##### Data #####

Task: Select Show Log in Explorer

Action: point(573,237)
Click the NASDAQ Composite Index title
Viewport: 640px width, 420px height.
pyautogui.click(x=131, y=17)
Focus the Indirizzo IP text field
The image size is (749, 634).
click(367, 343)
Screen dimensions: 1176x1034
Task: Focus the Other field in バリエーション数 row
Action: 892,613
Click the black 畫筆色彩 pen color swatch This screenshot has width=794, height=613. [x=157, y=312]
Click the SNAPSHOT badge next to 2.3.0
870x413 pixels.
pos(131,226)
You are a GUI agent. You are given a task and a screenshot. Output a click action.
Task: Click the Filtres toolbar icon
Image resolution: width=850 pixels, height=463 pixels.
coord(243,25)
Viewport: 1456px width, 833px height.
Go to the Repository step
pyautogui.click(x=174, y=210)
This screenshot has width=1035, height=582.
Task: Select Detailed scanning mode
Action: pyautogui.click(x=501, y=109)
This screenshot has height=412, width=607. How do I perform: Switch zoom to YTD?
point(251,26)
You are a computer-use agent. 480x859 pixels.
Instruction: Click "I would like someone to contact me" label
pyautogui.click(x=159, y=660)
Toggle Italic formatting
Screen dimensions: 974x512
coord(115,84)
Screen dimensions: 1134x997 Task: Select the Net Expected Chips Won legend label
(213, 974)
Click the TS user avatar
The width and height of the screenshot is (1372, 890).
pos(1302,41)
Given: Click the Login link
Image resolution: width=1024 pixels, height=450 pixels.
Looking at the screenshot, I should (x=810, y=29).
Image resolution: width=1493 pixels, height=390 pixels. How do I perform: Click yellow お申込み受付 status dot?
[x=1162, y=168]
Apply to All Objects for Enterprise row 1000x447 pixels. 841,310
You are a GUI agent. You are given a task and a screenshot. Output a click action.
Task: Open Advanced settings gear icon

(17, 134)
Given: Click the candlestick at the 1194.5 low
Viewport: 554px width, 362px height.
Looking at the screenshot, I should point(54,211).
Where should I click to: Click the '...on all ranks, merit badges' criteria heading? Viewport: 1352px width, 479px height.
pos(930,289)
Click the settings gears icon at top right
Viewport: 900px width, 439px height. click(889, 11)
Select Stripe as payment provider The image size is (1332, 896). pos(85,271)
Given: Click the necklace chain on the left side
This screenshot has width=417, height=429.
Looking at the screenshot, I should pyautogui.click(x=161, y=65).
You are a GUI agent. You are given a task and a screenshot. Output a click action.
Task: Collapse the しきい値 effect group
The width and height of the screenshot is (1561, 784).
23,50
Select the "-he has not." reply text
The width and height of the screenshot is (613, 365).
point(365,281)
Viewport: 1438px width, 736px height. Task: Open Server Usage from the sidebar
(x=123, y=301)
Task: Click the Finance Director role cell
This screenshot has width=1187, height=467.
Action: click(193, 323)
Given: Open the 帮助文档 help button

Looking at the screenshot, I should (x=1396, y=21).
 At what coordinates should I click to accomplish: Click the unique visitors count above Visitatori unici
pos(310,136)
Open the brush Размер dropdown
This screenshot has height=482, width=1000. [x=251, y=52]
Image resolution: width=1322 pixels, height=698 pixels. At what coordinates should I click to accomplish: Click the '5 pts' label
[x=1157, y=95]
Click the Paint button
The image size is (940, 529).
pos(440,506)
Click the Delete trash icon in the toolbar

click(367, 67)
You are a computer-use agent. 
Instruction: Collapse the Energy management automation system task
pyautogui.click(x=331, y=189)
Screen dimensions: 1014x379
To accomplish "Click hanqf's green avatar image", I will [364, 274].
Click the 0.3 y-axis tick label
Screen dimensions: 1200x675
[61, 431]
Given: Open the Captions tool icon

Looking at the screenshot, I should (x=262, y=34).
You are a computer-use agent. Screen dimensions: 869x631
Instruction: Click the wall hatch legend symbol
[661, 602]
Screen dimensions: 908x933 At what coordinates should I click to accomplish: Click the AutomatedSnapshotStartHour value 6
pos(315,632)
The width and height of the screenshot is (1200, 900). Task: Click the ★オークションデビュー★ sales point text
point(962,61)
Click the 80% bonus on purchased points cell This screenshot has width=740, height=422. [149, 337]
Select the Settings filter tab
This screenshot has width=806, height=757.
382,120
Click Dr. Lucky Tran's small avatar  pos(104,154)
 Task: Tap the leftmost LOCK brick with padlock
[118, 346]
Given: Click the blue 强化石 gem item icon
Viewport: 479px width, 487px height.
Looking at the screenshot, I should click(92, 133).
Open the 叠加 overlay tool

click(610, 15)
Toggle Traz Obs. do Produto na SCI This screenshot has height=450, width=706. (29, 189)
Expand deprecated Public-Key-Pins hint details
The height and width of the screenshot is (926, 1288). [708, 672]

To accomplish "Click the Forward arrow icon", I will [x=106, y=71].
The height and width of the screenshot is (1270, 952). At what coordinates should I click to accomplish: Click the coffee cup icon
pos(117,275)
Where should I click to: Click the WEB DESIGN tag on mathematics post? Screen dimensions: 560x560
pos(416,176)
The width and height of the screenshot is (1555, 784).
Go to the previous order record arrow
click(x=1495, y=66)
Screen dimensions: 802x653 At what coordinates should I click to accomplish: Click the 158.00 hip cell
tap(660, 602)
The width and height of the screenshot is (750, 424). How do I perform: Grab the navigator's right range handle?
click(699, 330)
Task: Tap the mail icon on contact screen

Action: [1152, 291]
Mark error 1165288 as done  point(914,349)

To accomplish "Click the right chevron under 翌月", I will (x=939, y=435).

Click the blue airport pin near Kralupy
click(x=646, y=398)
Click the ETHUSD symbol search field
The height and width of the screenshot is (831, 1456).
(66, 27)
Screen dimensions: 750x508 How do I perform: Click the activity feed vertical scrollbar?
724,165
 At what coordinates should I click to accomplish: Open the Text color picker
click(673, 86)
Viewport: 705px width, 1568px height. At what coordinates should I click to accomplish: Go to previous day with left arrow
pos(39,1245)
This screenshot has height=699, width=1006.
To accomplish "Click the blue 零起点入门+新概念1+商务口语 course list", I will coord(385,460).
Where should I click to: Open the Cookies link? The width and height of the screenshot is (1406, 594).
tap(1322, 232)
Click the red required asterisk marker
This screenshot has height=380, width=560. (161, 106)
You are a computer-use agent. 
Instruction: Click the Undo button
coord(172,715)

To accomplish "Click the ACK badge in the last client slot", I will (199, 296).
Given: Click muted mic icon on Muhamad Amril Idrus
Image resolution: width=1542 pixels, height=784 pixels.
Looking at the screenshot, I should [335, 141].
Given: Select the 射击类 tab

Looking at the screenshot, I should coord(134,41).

#####

Aim of the exercise:
Reproduce the lines of the entries above from the one with "Instruction: Click the Undo button" to the one with "Given: Click muted", both included, exactly and without any other line.

Solution to the problem:
Instruction: Click the Undo button
coord(172,715)

To accomplish "Click the ACK badge in the last client slot", I will (199, 296).
Given: Click muted mic icon on Muhamad Amril Idrus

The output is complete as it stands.